**EXTRACT PROVIDED:**
I have tried that over the years and have been reminded that despite who I am now, I am not the same. There is a before and after but know one knows my before!
I make mistakes that are noticeable and easily corrected but those close to me can not see improvement.
I have been married for 33 years and am reminded daily that I can not keep up with my "genius" family. I repeat what others say so that I grasp what they say but they retort "I just said that. Weren't you listening?

Thank you, thank you, and thank you!! I am 2+ years post TBI/Craniotomy. I am functioning well I am told. But I, too, have felt like two different, separate people - before and after. I've felt very alone and isolated, especially in the middle of a lot of people. I didn't think others felt so much like I do! And, I thought that this is the way that it would always be for me - before and after. But there is hope, hope that I won't feel this way forever! Thank you so much David, for your story, and Kay for your comments. There's hope!!!! Cindy

My husband suffered a large brain bleed on Jan. 9  2016.

No physical impairments, NO SHORT TERM MEMORY!

I feel like I am on an island without help.I am exhausted, He would not seek medical help for 4 days. I know each case is different. No one can tell me when or if this will get better.  I can not imagine this going on for years.    

Hi TBI friends, I am 10 years post accident now. One of the most important questions (to me) I asked my Neuropsychologist about two years into my cognitive rehabilitation was "when will I know if my brain is healed?". His honest response was, "you will just know - and, when the time comes when you realize you are no longer ruminating over your life before and after your injury, you will have finally recovered from the trauma also associated with your TBI". He also told me, there is no average recovery time; that time is as unique as we each are as individuals. I can honestly say with joy, for the first time in 10 years, I actually forgot my TBI anniversary!! No longer am I telling myself I must move on, I really have. Bless you all and happy recovery. 🙏💕, Kay

3 years post TBI ~ life before and after is beyond words.....

**INFORMATION:**

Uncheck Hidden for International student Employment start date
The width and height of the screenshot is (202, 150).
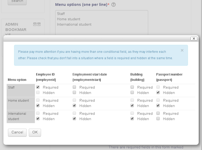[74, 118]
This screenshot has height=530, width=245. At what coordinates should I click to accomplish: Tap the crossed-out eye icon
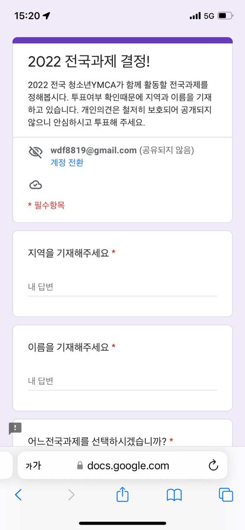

==

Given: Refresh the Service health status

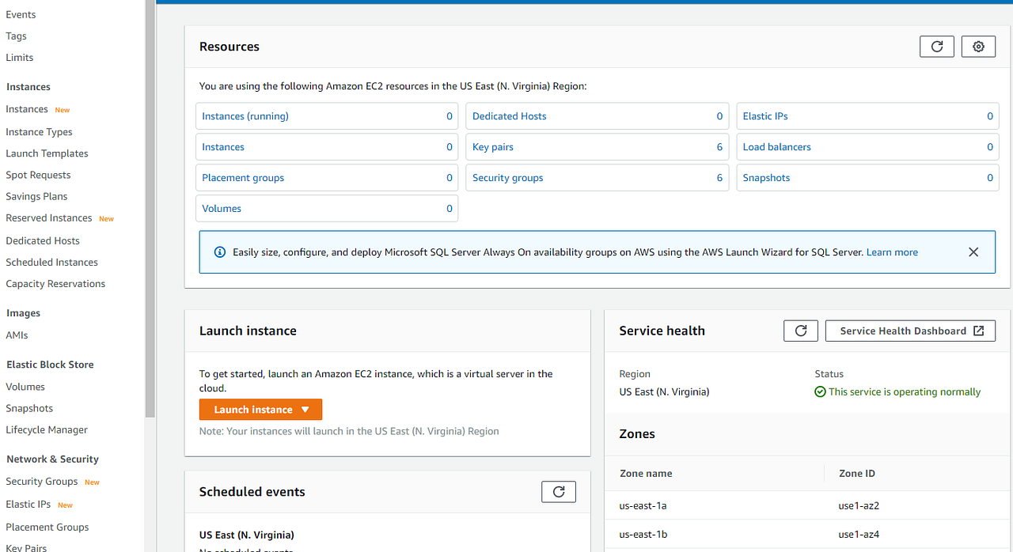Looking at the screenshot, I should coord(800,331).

**EXERCISE AIM:**
Extend the brain injury comments, picking up right after their final line. The rows have nothing to do with the brain injury comments.

**OUTPUT OF THE TASK:**
Thank you. I just passed my one year anniversary. I too think of the Nicole before and now the new Nicole after. I feel like a totally different person. I don't like this second Nicole. She's not the person I was before and will never be able to be the old Nicole. Your article showed me others feel that way too. And I need to learn to love myself and accept myself again. Thank you so much

I understand what you man by "before and after"...our whole family refers to life events that way...it's mostly a way to mark time.  Our daughter sustained a TBI 20 years ago at age 18.  She is still healing!  Because of this, I refer to her as "the new improved Sarah!".  I mean this in a positive way, as she still pushes herself to  improve! 
 

I hear and understand everything you are saying more than you know.  I just started hypnotherapy this morning to communicate with my subconscious.  I encourage you to try it.  I watched a movie of past events and left them at the theatre - I think things feel better.  More sessions to come.   TBI 4 years ago.